Recent CDC laboratory testing of bronchoalveolar lavage (BAL) fluid samples (or samples of fluid collected from the lungs) from 29 patients with EVALI (e-cigarette, or vaping, product use associated lung injury) submitted to CDC from 10 states found vitamin E acetate in all of the BAL fluid samples.

Vitamin E acetate is used as an additive in the production of e-cigarette, or vaping, products. This is the first time that the CDC detected a potential chemical of concern in biologic samples from patients with these lung injuries. These findings provide direct evidence of vitamin E acetate at the primary site of injury within the lungs.

The CDC announced the following laboratory findings: (1) Analyses of bronchoalveolar lavage (BAL) fluid samples of patients with e-cigarette, or vaping, product use associated lung injury identified vitamin E acetate, an additive in some THC-containing products and (2) Recent CDC laboratory test results of BAL samples from 29 patients submitted to CDC from 10 states identified vitamin E acetate in all BAL fluid samples. THC was identified in 82 percent of the samples and nicotine was identified in 62 percent of the samples.

CDC tested for a range of other chemicals that might be found in e-cigarette, or vaping, products, including plant oils, petroleum distillates like mineral oil, MCT oil and terpenes. None of these potential chemicals of concern were detected in the BAL fluid samples tested.

These findings complement the ongoing work of FDA and some state public health laboratories to characterize e-liquid exposures and inform the ongoing multistate outbreak.

As of November 5, 2019, 2,051 cases of e-cigarette, or vaping, product use associated lung injury (EVALI) have been reported to CDC from 49 states (all except Alaska), the District of Columbia, and 1 U.S. territory. Thirty-nine deaths have also been confirmed in 24 states and the District of Columbia.

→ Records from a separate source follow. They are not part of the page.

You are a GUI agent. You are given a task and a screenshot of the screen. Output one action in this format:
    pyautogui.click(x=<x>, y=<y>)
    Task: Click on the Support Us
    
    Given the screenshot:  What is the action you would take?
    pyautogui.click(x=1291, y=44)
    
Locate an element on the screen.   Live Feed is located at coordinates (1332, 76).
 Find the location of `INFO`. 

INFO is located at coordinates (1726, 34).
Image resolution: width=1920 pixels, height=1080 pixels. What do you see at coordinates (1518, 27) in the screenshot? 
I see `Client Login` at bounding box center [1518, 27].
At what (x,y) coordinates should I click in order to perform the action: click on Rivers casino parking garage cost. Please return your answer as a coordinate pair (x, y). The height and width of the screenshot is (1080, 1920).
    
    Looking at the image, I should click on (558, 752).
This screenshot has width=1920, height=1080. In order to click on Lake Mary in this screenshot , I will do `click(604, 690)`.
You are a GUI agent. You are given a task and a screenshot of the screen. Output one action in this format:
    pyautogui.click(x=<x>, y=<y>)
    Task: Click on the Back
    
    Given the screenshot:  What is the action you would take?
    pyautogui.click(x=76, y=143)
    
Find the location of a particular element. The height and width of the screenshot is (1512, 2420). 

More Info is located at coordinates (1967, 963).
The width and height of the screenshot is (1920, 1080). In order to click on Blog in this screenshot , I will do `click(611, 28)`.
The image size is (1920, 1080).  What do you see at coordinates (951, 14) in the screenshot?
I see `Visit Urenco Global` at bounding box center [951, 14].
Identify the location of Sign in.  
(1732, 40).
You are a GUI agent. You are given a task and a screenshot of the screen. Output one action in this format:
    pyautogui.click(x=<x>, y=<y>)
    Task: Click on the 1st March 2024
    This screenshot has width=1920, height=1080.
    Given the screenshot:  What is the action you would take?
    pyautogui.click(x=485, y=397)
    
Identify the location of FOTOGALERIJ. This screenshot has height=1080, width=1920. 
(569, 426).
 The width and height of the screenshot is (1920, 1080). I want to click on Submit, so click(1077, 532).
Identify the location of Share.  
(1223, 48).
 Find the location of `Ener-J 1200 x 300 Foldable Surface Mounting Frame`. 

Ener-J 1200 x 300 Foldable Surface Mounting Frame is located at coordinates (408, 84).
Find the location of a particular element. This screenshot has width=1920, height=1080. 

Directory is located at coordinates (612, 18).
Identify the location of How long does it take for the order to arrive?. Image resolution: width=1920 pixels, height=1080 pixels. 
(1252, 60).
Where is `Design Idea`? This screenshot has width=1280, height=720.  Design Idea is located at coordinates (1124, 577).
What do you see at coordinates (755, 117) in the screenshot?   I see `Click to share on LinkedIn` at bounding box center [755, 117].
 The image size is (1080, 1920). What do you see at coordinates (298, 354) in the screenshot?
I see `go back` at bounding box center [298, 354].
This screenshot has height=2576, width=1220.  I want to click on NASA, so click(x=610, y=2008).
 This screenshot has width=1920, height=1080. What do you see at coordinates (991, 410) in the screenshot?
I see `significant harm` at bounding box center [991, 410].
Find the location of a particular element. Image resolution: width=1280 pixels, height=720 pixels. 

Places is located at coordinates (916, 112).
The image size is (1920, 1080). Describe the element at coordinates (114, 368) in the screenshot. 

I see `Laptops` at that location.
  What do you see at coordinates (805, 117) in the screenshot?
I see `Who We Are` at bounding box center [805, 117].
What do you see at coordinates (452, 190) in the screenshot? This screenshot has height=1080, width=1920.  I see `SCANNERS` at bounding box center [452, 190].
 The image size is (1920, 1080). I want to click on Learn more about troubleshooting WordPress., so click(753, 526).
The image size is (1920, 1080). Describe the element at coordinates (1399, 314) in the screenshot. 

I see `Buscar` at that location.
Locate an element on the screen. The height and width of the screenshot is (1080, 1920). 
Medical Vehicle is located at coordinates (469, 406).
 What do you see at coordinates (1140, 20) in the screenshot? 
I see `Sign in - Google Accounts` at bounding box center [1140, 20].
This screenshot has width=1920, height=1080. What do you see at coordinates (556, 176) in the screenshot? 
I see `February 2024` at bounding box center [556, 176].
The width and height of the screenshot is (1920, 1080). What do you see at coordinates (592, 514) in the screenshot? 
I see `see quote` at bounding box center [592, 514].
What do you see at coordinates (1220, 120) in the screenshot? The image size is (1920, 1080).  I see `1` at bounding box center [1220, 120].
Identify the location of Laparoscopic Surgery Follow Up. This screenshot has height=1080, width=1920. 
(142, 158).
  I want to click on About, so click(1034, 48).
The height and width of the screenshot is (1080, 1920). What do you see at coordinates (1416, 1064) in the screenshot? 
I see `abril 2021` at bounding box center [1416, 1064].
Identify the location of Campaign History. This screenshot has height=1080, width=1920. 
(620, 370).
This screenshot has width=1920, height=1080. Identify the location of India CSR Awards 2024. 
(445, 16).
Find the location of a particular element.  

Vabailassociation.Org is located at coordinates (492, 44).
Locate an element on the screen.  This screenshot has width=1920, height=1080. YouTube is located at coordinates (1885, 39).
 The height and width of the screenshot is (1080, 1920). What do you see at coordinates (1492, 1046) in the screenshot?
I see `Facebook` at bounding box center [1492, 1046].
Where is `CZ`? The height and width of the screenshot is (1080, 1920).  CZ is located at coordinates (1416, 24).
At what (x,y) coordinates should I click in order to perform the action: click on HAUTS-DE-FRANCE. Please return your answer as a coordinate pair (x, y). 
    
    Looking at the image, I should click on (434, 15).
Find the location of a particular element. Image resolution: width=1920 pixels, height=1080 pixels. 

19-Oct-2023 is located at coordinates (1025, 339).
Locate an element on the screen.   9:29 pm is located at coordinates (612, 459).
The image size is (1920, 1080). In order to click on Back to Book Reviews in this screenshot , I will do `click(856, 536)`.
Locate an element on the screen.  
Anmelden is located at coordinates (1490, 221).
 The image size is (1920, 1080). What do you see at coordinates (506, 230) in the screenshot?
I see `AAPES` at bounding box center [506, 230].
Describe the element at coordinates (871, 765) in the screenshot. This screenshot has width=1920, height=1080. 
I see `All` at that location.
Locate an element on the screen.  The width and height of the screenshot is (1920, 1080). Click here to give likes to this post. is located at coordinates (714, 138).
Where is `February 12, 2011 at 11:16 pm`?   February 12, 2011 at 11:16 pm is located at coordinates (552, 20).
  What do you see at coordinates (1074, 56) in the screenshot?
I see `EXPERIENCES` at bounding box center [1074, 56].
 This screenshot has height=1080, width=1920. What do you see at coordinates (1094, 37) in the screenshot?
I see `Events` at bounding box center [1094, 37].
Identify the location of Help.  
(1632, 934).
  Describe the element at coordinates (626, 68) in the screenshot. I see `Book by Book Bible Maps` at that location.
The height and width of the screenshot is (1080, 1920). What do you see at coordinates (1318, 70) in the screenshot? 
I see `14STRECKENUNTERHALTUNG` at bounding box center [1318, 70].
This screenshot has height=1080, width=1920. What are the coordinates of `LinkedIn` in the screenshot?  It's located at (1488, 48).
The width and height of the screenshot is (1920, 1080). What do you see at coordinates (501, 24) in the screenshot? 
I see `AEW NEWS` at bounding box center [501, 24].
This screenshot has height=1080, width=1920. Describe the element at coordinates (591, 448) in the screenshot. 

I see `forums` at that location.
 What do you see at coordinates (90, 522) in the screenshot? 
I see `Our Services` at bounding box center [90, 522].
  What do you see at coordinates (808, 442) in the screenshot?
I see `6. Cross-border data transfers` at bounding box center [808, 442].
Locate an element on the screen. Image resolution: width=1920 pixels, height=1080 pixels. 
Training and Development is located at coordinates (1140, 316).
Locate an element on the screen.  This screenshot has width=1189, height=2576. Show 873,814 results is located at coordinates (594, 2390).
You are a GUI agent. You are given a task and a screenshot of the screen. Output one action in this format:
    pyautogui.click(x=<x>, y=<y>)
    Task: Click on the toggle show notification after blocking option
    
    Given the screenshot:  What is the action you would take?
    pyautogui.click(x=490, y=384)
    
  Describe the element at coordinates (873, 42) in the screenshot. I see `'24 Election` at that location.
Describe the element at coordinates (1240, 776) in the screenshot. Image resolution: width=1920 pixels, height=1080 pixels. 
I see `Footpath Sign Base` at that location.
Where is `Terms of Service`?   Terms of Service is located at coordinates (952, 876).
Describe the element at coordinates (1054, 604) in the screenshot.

While it appears that vitamin E acetate is associated with EVALI, evidence is not yet sufficient to rule out contribution of other chemicals of concern to EVALI. Since the specific compound or ingredient causing lung injury are not yet known, the only way to assure that you are not at risk while the investigation continues is to consider refraining from use of all e-cigarette, or vaping, products.

CDC continues to work closely with FDA, states, public health partners and clinicians on this investigation. CDC continues to recommend that people should not use e-cigarette, or vaping, products that contain THC, particularly from informal sources like friends, or family, or in-person or online dealers.